▸ **TASK DESCRIPTION**: Everything from the line containing "دانلود بازی Halo" through the end of the entries should be output exactly; nothing before it is wanted.

▸ **TASK DATA**:
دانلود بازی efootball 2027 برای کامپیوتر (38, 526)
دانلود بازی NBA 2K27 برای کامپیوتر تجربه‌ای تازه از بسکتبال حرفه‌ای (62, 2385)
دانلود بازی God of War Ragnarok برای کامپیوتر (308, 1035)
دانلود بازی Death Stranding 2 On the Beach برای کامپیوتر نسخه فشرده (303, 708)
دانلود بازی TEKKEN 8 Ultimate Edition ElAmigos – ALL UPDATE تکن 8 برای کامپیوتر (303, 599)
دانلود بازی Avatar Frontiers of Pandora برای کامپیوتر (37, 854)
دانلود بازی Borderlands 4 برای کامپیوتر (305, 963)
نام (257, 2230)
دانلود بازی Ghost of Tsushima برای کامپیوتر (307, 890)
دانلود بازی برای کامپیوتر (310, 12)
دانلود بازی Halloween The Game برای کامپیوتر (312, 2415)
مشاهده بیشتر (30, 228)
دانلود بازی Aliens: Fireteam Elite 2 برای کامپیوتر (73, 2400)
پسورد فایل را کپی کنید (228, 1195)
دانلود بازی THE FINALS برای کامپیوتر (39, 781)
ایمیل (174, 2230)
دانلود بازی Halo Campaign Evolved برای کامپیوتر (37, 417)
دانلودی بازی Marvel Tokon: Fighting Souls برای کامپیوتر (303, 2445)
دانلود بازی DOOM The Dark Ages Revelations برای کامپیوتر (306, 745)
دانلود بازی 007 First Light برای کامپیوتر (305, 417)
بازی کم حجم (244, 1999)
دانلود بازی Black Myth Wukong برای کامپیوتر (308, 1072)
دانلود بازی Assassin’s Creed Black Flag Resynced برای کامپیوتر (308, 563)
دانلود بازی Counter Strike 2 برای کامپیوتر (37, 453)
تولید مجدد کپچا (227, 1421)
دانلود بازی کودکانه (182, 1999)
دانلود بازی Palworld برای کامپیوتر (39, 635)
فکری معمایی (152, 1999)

▸ **EXERCISE RESULT**:
دانلود بازی Halo Campaign Evolved برای کامپیوتر (37, 417)
دانلودی بازی Marvel Tokon: Fighting Souls برای کامپیوتر (303, 2445)
دانلود بازی DOOM The Dark Ages Revelations برای کامپیوتر (306, 745)
دانلود بازی 007 First Light برای کامپیوتر (305, 417)
بازی کم حجم (244, 1999)
دانلود بازی Black Myth Wukong برای کامپیوتر (308, 1072)
دانلود بازی Assassin’s Creed Black Flag Resynced برای کامپیوتر (308, 563)
دانلود بازی Counter Strike 2 برای کامپیوتر (37, 453)
تولید مجدد کپچا (227, 1421)
دانلود بازی کودکانه (182, 1999)
دانلود بازی Palworld برای کامپیوتر (39, 635)
فکری معمایی (152, 1999)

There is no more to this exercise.